Start of Extracted data

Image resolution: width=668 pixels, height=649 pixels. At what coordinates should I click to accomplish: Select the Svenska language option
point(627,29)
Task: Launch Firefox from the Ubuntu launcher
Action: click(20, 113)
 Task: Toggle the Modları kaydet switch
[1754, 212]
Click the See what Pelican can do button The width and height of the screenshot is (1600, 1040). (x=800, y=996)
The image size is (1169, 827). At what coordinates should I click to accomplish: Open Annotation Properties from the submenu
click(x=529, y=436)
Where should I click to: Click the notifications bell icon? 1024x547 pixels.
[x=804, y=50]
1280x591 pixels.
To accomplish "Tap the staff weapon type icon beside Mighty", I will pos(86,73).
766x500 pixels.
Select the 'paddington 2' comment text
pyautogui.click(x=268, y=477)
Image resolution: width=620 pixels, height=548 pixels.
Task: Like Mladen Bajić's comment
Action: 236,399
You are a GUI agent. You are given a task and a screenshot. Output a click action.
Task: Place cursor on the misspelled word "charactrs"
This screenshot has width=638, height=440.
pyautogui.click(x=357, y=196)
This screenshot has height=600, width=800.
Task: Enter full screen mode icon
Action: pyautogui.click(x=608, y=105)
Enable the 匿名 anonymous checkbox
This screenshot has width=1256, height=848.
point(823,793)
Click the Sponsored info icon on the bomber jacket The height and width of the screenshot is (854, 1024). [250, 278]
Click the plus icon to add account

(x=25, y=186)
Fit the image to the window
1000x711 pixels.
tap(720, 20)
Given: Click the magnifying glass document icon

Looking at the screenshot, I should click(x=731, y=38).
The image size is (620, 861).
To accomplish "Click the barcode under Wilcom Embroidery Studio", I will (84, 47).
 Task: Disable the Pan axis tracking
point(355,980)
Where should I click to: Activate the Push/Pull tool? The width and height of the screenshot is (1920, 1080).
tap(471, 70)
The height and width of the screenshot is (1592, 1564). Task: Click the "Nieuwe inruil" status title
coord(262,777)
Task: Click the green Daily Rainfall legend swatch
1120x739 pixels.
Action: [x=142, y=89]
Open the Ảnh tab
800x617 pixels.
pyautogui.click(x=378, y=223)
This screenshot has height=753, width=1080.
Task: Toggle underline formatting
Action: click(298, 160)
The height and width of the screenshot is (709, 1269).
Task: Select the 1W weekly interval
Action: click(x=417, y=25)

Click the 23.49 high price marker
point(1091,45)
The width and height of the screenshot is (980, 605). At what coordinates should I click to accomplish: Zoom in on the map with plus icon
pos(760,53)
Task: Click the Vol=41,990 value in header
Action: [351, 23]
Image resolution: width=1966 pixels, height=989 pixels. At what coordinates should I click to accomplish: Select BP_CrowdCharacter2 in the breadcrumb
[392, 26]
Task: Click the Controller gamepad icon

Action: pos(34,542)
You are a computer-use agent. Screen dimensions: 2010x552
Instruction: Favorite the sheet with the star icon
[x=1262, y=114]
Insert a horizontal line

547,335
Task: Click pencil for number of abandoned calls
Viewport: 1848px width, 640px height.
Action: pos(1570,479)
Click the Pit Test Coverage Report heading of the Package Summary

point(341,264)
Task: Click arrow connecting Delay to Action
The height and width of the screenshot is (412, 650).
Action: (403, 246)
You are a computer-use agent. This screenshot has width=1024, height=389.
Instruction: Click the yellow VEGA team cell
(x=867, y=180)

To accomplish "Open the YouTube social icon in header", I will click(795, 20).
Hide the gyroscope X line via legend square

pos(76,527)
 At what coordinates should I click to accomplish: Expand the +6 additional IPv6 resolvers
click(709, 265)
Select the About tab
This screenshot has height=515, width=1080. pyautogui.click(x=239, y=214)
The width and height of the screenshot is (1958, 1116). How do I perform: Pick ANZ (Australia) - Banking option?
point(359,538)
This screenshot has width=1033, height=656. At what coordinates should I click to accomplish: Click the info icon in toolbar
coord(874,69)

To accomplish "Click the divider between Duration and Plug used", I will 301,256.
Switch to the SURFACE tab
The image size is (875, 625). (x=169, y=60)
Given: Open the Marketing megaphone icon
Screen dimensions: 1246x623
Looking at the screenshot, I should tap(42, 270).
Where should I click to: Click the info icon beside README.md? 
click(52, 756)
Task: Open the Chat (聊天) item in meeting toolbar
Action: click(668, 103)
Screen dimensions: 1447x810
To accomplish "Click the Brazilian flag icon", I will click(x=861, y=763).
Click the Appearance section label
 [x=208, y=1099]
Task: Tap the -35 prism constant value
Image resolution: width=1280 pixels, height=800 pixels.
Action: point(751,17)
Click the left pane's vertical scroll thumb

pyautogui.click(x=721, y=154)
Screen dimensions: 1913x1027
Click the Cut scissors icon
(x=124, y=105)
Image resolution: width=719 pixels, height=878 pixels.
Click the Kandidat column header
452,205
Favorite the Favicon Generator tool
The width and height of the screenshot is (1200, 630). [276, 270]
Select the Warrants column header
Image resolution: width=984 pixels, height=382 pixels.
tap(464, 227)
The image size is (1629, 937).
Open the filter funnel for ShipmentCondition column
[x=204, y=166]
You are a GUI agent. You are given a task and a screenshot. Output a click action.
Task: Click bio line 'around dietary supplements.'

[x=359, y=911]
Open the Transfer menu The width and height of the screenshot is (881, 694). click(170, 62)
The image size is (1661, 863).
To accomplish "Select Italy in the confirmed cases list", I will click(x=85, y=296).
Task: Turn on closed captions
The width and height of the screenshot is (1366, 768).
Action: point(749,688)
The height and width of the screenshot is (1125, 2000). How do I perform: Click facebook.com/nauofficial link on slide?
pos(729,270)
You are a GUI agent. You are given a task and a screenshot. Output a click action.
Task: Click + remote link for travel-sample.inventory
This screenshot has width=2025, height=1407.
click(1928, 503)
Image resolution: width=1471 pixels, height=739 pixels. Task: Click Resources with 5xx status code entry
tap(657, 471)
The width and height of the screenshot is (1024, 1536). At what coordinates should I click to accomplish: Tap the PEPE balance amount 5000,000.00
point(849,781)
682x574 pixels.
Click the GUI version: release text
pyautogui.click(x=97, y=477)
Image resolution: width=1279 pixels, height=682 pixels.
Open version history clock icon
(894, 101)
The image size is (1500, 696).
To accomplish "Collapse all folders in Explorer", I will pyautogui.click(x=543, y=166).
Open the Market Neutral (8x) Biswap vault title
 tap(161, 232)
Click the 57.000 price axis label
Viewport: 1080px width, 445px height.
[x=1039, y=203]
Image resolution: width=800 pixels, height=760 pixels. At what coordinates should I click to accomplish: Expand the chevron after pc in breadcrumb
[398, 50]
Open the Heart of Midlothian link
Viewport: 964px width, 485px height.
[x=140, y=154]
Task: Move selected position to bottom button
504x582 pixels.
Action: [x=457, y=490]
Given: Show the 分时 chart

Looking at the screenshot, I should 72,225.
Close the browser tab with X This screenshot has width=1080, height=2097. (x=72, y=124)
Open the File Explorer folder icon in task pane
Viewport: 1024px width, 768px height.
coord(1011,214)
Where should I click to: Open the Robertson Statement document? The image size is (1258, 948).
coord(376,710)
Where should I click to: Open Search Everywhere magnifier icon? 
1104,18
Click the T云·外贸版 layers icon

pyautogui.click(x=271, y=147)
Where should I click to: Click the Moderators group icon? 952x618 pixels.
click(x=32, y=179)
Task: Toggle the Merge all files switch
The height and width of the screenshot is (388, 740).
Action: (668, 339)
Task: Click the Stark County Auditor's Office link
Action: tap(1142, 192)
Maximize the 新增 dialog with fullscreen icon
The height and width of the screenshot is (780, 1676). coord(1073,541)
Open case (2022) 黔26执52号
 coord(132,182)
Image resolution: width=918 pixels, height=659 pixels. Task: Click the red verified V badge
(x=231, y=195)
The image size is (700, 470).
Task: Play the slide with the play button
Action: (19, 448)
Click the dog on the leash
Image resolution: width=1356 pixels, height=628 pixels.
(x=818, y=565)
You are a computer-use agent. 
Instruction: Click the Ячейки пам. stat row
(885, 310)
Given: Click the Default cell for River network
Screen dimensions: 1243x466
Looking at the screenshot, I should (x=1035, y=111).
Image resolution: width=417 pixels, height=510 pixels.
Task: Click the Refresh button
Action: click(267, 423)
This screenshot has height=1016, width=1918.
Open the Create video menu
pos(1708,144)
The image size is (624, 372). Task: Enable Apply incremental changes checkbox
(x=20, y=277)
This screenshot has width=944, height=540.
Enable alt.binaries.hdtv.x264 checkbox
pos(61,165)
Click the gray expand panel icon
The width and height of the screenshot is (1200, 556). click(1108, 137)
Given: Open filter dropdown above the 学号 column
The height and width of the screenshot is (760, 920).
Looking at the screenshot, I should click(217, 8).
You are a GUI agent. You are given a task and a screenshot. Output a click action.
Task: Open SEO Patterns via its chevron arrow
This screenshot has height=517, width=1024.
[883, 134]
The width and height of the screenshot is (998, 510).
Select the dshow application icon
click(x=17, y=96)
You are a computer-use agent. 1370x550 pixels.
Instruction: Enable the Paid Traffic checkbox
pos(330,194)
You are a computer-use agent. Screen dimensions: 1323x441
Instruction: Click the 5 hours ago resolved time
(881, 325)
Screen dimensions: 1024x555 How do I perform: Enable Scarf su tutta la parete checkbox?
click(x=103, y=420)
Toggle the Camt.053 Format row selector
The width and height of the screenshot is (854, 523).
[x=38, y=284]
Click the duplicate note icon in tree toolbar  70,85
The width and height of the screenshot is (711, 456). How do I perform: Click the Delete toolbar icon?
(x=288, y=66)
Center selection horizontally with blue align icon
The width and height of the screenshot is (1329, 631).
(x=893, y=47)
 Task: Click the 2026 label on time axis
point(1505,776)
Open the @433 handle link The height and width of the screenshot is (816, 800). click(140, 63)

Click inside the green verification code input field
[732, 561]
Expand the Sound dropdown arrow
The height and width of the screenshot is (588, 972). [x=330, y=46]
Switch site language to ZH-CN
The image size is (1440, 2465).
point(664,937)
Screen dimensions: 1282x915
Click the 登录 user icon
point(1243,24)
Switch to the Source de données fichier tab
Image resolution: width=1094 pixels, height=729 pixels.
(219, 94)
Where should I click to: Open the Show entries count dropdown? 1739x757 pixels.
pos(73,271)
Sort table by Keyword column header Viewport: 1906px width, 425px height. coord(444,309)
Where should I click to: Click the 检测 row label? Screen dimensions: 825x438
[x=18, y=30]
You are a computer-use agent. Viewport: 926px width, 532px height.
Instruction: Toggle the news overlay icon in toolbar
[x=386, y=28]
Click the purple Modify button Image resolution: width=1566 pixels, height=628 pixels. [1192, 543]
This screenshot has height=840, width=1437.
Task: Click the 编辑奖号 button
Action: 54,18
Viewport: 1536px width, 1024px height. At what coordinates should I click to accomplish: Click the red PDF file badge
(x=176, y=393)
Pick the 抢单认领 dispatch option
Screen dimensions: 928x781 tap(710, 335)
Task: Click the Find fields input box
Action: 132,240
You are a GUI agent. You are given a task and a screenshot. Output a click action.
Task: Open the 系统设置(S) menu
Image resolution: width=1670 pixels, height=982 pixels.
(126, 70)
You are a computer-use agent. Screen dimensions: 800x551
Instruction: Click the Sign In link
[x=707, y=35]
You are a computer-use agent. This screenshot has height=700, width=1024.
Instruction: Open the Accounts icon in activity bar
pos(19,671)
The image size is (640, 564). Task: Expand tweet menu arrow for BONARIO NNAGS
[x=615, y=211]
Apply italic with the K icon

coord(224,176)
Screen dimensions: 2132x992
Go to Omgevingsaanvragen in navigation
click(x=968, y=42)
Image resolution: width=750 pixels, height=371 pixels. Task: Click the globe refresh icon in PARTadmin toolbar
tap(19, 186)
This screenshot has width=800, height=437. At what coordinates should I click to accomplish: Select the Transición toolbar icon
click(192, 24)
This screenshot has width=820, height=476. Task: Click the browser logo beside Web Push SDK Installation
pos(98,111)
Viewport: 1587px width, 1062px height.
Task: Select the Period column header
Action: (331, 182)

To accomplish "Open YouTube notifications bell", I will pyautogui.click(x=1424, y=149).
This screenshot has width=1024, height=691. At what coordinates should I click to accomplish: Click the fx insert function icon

End of Extracted data

Assigned task> Output should match, line for line, the stretch of the material above from the line holding "Task: Click pencil" through the line holding "The image size is (1629, 937).".

Solution for this exercise>
Task: Click pencil for number of abandoned calls
Viewport: 1848px width, 640px height.
Action: pos(1570,479)
Click the Pit Test Coverage Report heading of the Package Summary

point(341,264)
Task: Click arrow connecting Delay to Action
The height and width of the screenshot is (412, 650).
Action: (403, 246)
You are a computer-use agent. This screenshot has width=1024, height=389.
Instruction: Click the yellow VEGA team cell
(x=867, y=180)

To accomplish "Open the YouTube social icon in header", I will click(795, 20).
Hide the gyroscope X line via legend square

pos(76,527)
 At what coordinates should I click to accomplish: Expand the +6 additional IPv6 resolvers
click(709, 265)
Select the About tab
This screenshot has height=515, width=1080. pyautogui.click(x=239, y=214)
The width and height of the screenshot is (1958, 1116). How do I perform: Pick ANZ (Australia) - Banking option?
point(359,538)
This screenshot has width=1033, height=656. At what coordinates should I click to accomplish: Click the info icon in toolbar
coord(874,69)

To accomplish "Click the divider between Duration and Plug used", I will 301,256.
Switch to the SURFACE tab
The image size is (875, 625). (x=169, y=60)
Given: Open the Marketing megaphone icon
Screen dimensions: 1246x623
Looking at the screenshot, I should tap(42, 270).
Where should I click to: Click the info icon beside README.md? 
click(52, 756)
Task: Open the Chat (聊天) item in meeting toolbar
Action: click(668, 103)
Screen dimensions: 1447x810
To accomplish "Click the Brazilian flag icon", I will click(x=861, y=763).
Click the Appearance section label
 [x=208, y=1099]
Task: Tap the -35 prism constant value
Image resolution: width=1280 pixels, height=800 pixels.
Action: point(751,17)
Click the left pane's vertical scroll thumb

pyautogui.click(x=721, y=154)
Screen dimensions: 1913x1027
Click the Cut scissors icon
(x=124, y=105)
Image resolution: width=719 pixels, height=878 pixels.
Click the Kandidat column header
452,205
Favorite the Favicon Generator tool
The width and height of the screenshot is (1200, 630). [276, 270]
Select the Warrants column header
Image resolution: width=984 pixels, height=382 pixels.
tap(464, 227)
The image size is (1629, 937).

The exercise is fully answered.